Process in ice cream machine until thick, place in a graham cracker pie crust and freeze for 2 hours or until firm.
Yummy Salted Caramel Sauce #1
Heat the brown sugar over medium high-heat in the bottom of a heavy 2-3 quart saucepan. When the sugar starts to melt, start whisking it. The sugar will clump up, but keep whisking. It will continue to melt. When the sugar is melted, stop whisking. You can swirl and stir it in the pan to move the sugar around and prevent burning.
Continue cooking the sugar until it reaches a deep amber color. Make sure you watch the pan very closely. This is where it is easy to burn the caramel.
As soon as the sugar reaches the dark amber color, carefully add the Earth Balance. Stir until Earth Balance is melted.
Remove the pan from the heat and slowly pour in the coconut cream. Whisk until cream is incorporated and caramel is smooth. Whisk in the himalayan pink salt.

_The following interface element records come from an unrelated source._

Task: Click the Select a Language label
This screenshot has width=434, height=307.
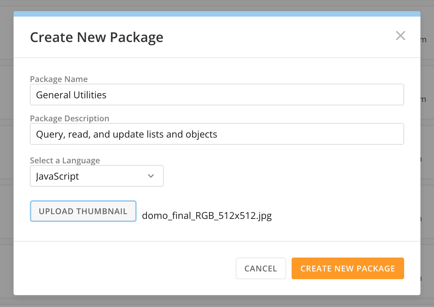Action: click(x=65, y=160)
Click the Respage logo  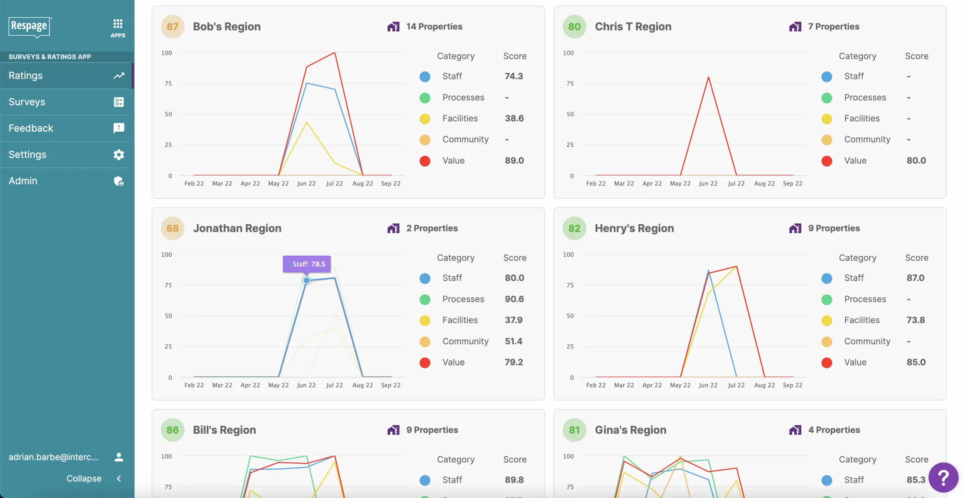[29, 27]
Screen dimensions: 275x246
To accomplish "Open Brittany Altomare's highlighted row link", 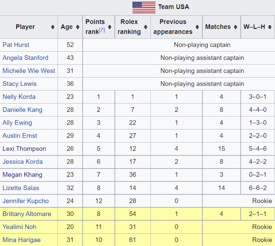I will (x=27, y=214).
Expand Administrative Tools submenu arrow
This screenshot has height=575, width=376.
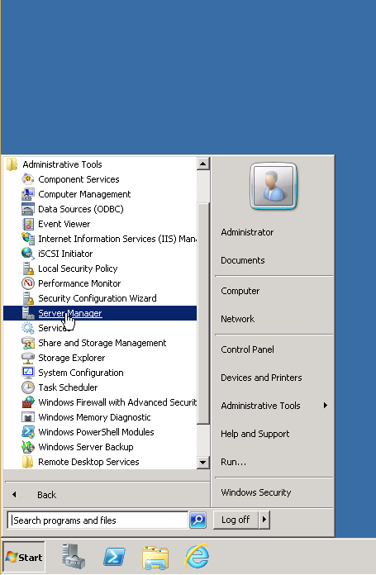click(x=325, y=406)
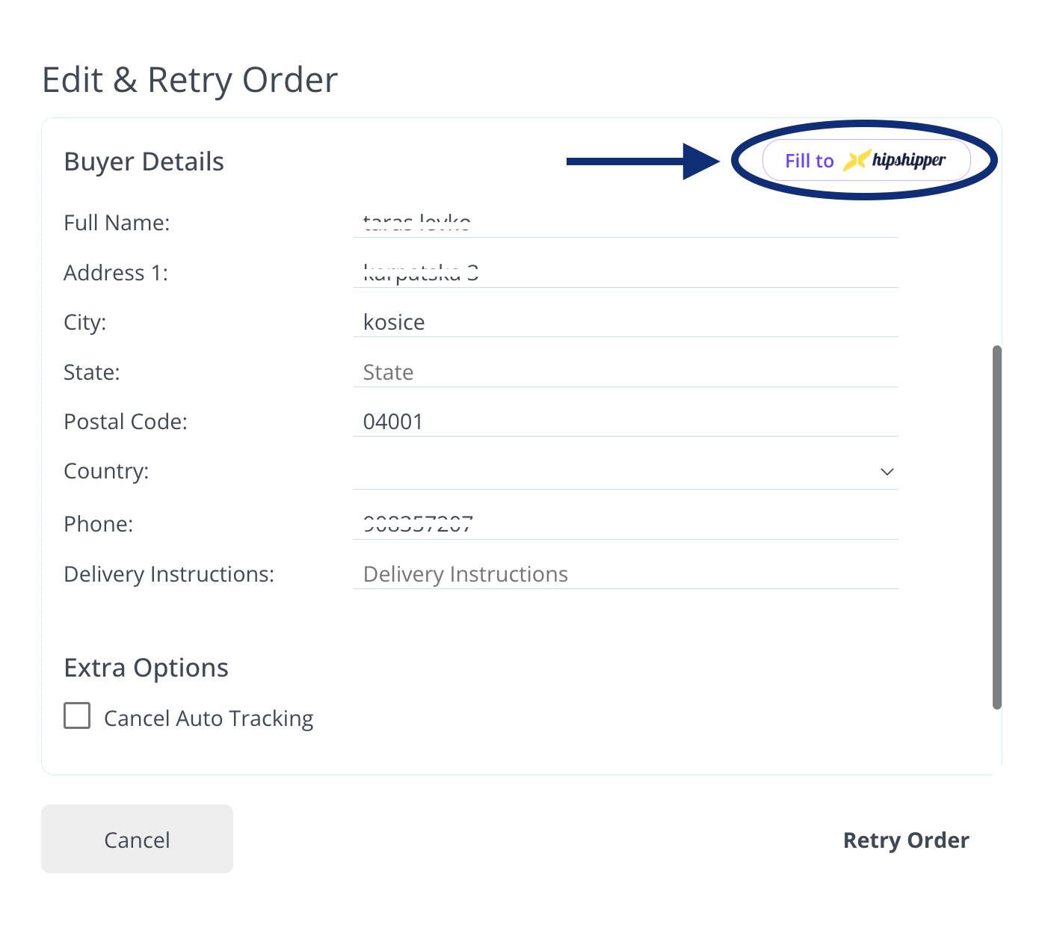Screen dimensions: 1048x945
Task: Click into the Address 1 field
Action: [625, 273]
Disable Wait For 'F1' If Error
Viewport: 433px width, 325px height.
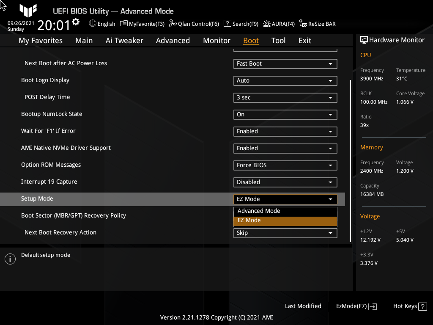tap(285, 131)
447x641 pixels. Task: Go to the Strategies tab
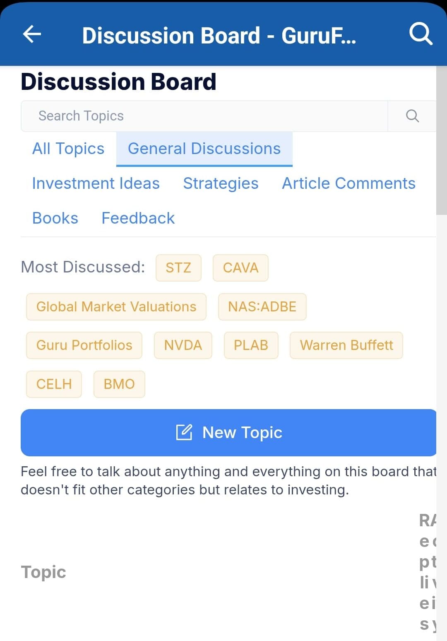point(221,183)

Let the caramel sauce cool for about 10 minutes in the pan. Pour the caramel into a large jar and cool to room temperature
Healthy Salted Caramel Sauce #2
Blend all ingredients until completely smooth. You will need a high speed blender for this recipe. You can warm it in a pan before serving.
Recipe Notes
Coconut oil can be omitted from ice cream, but will change the final texture slightly.